- [Tekst do czytania]
Wszystkie mieszkanki tego wyjątkowego domu mówią, że są szczęściarzami! A możliwe jest to tylko dzięki pomocy i wsparciu tak wielu osób. Wszyscy pragniemy z całego serca podziękować wszystkim, którzy w jakikolwiek sposób, przez modlitwę, cierpienie, ofiarę oraz środki materialne nas wspomagali i dalej wspomagają. Jest Was Kochani bardzo wielu.
Dlatego wierzymy, że jest to projekt samego Pana Boga i z Jego i z Waszą pomocą uda nam się go realizować, że wspólnie zbudujemy jaśniejszą przyszłość wielu młodym tanzańskim dziewczętom i chłopcom albinoskim, gdzie znajdą ciepło i spokój, gdzie będą czuli się kochani i akceptowani, gdzie będą mogli godnie żyć, gdzie znajdą pomoc w nauce, w przygotowaniu do samodzielnego życia oraz odpowiednią opiekę medyczną.

- [Zadanie pisemne 1]
Przenieś ponownie wszystkie wiersze rekordów zamieszczonych poniżej, razem z poleceniami, i dodaj 84 do każdej liczby we współrzędnych podanych w odpowiedziach. Obrazy pomiń.
Rekordy nie mają żadnego związku z tekstem.

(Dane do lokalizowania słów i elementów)
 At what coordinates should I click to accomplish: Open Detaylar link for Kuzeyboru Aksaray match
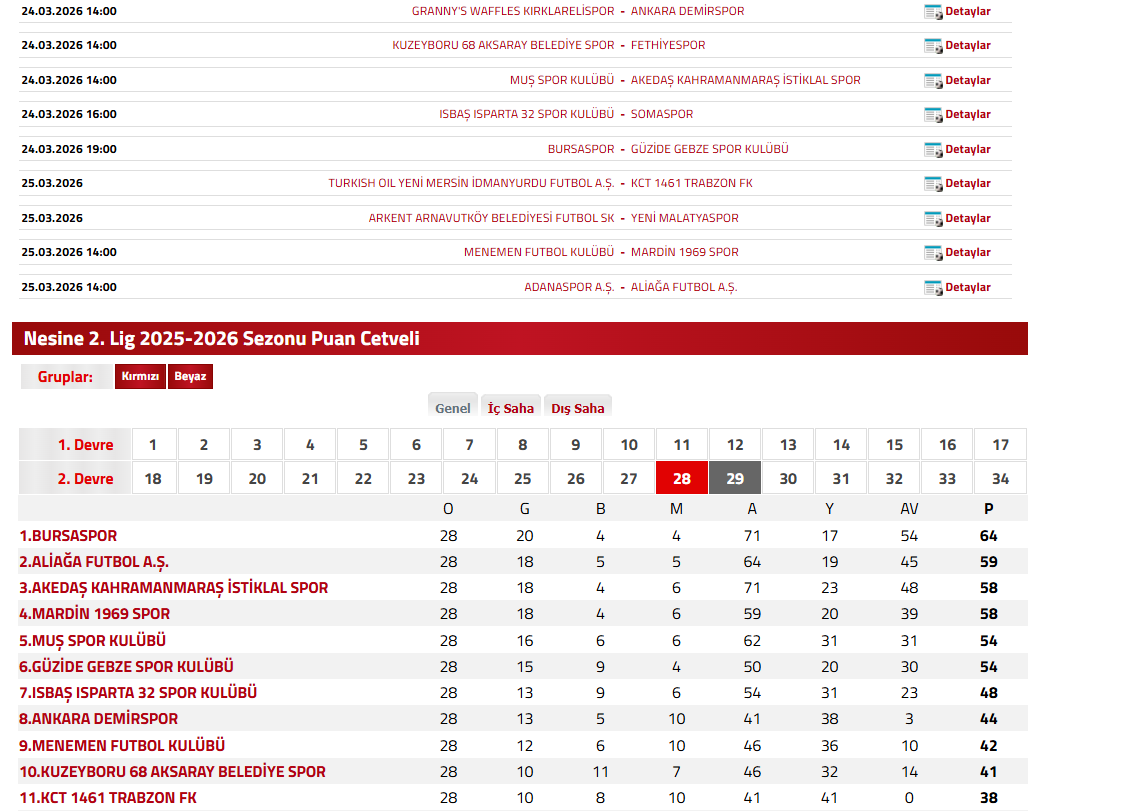coord(967,46)
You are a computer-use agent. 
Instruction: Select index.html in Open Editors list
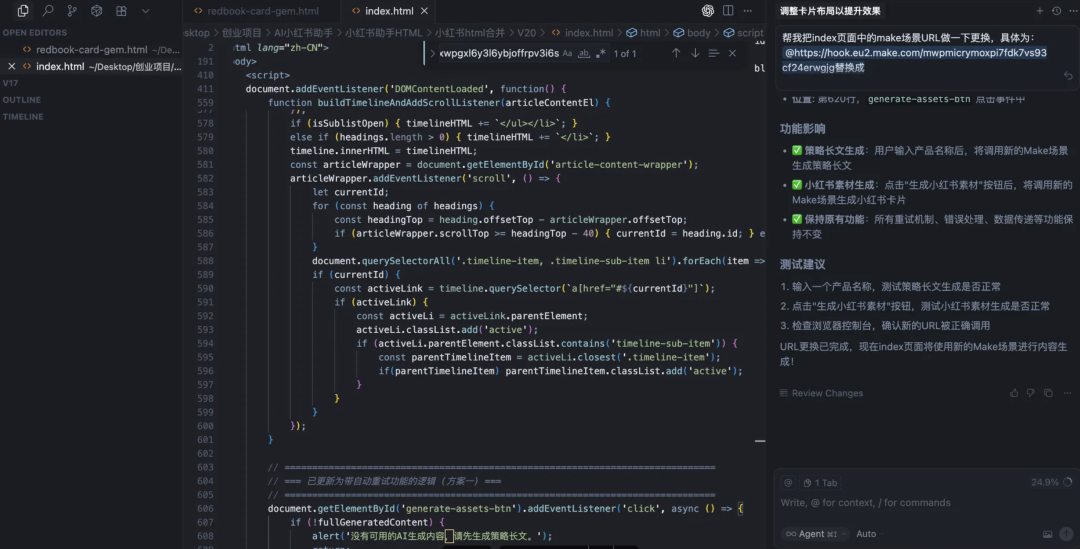point(60,67)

- [Zadanie pisemne 2]
Jakie formy wsparcia wymienia tekst do czytania w podziękowaniu?

- [Odpowiedź 1]
 At what coordinates should I click to accomplish: Open Detaylar link for Kuzeyboru Aksaray match
coord(1051,130)
You are a computer-use agent. 
Instruction: Select index.html in Open Editors list
point(144,151)

- [Odpowiedź 2]
Modlitwę, cierpienie, ofiarę oraz środki materialne.